* Task description *
Edit the lines below so that every "icon" reads "button", leaving everything else untouched. Leave out the pictures.

[Extracted data entries]
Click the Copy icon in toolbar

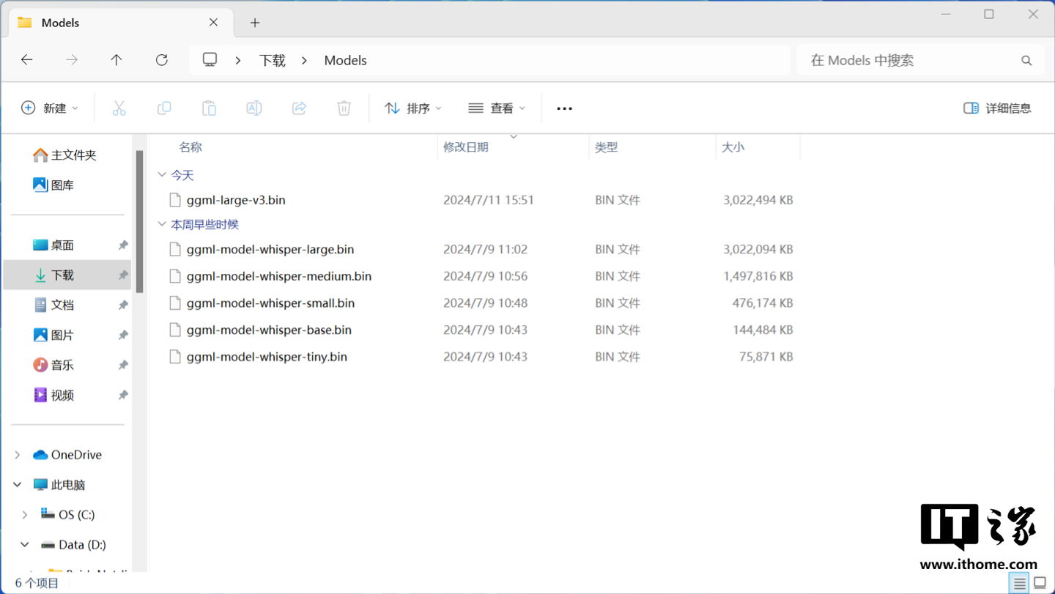coord(164,108)
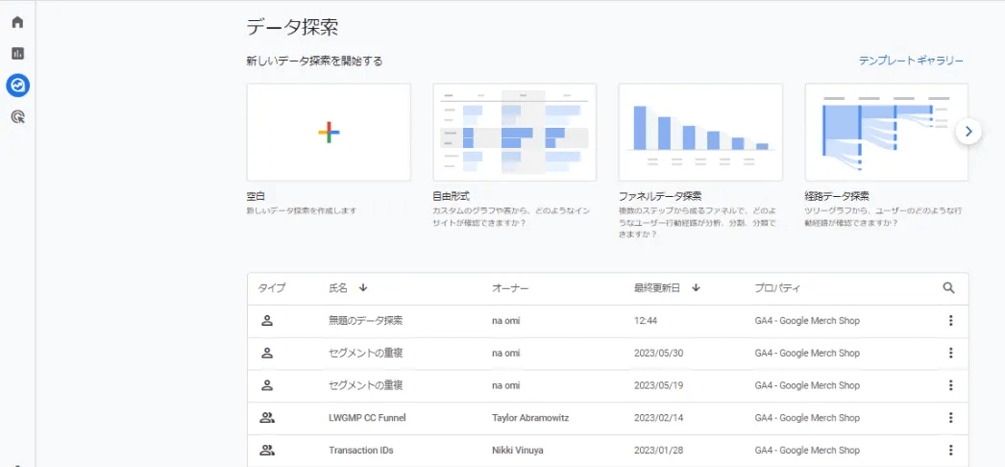Open the LWGMP CC Funnel exploration
The height and width of the screenshot is (467, 1005).
[369, 418]
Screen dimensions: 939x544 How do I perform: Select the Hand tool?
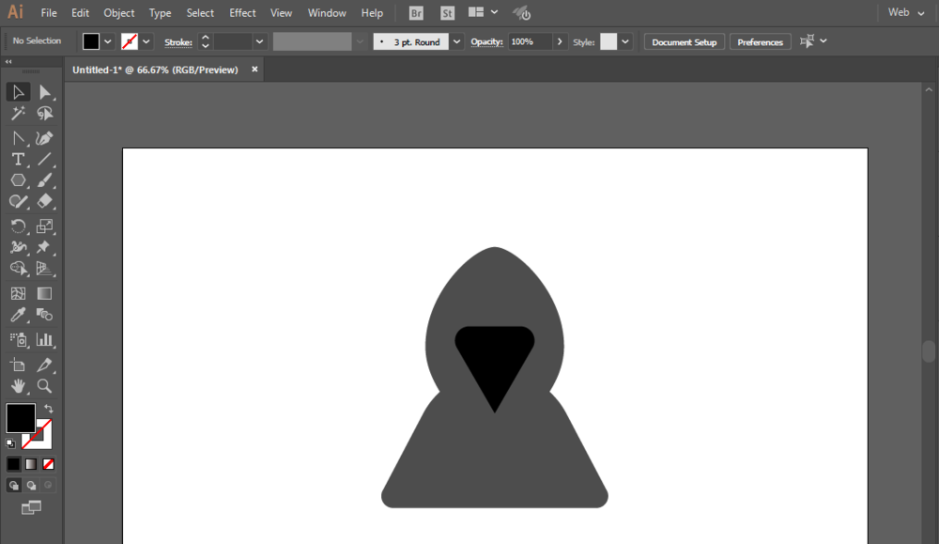(18, 386)
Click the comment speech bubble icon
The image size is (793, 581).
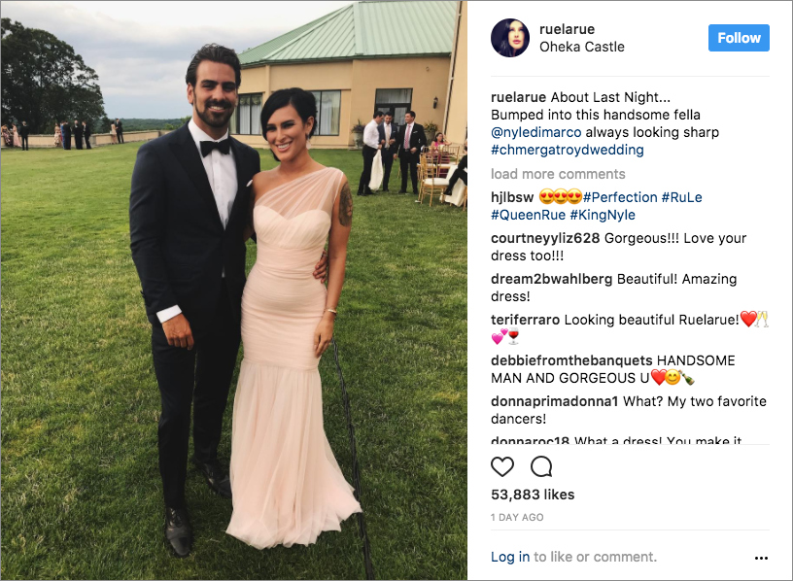point(541,466)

* Correct result *
Click the Copy button in toolbar

coord(164,108)
Open the LWGMP CC Funnel exploration
The height and width of the screenshot is (467, 1005).
[369, 418]
Screen dimensions: 939x544 How do I perform: Select the Hand tool?
(18, 386)
Click the comment speech bubble button
The image size is (793, 581).
point(541,466)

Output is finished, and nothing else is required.